Want to change the system? Educate females!


The Norwegian Nobel Committee has awarded the Nobel Peace Prize for 2006, divided into two equal parts, to Muhammad Yunus and Grameen Bank for their efforts to create economic and social development from below. Lasting peace can not be achieved unless large population groups find ways in which to break out of poverty. Micro-credit is one such means. Development from below also serves to advance democracy and human rights. Over many thousand loans they've found that the most effective and wide-reaching in their successes have been those loaned to women.

Another example written up by Nicholas Kristof in today's NY Times is about an elementary school in rural Cambodia initiated with American funds raised from an elementary school in Redmond, Washington. In addition to the initial funding, they regularly carry on e-mail communication with the students at both schools. Without schooling, Cambodian girls are ripe to be kidnapped and placed into the sex trade. Kristof bought two such prostitutes out of their brothels only to follow up and find that one returned and the other was pregnant and a ward of her village.

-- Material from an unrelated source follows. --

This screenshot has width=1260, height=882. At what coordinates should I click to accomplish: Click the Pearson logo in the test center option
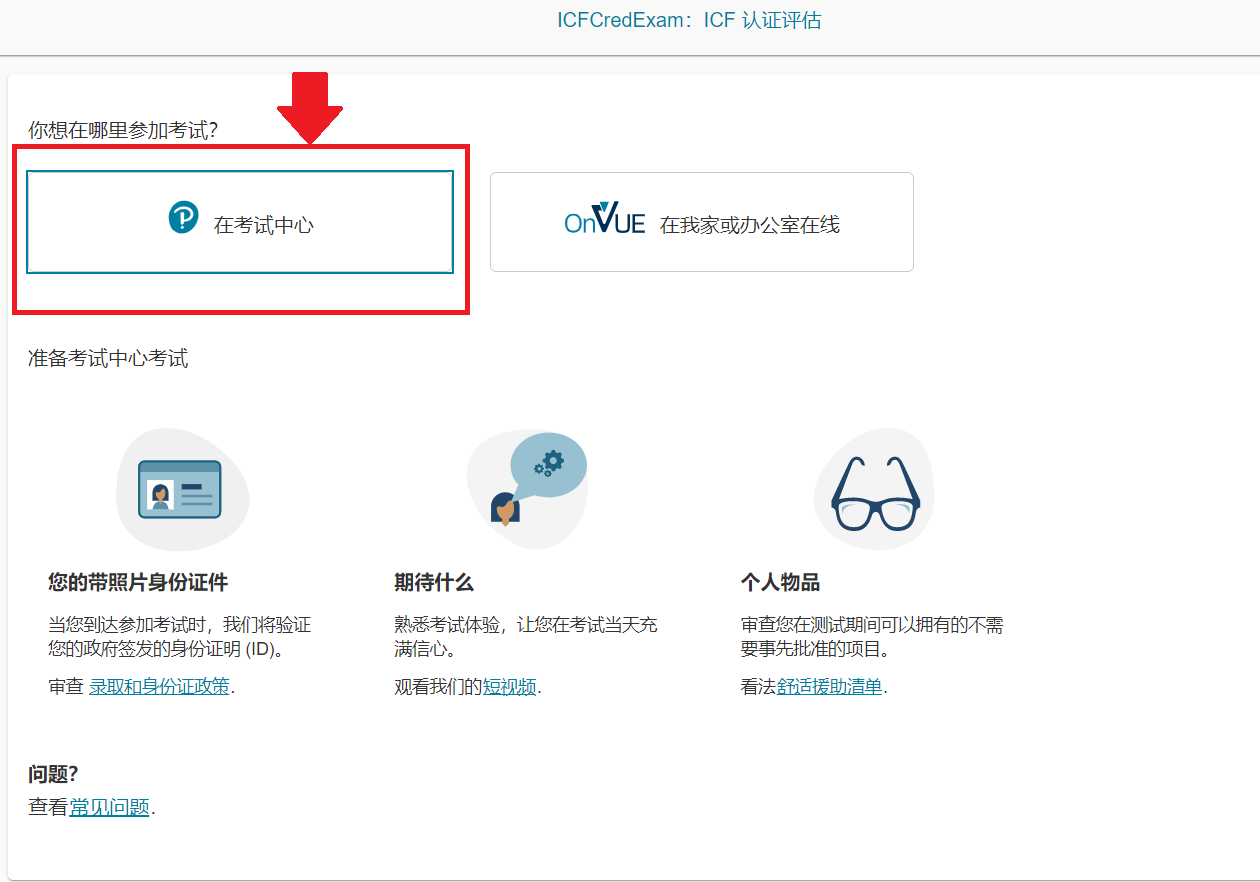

Building schools doesn't solve the immediate problem of girls currently enslaved inside brothels - that requires more rigorous law enforcement, crackdowns on corruption and outspoken diplomacy. But in the long run no investment in poor countries gets more bang for the buck than educating girls. Literate girls not only are in less danger of being trafficked, but later they have fewer children, care for their children better and are much better able to earn a decent living.
Every study shows that female literacy has a direct coorelation with fertility rates. Girls' educational achievements have a direct influence on the timing and number of their children: educated women have fewer children, and have them later. Today, some 400 million adolescent girls stand on the brink of adulthood. If many choose to delay childbearing, even for a few years, they will enhance their health, education and employment prospects.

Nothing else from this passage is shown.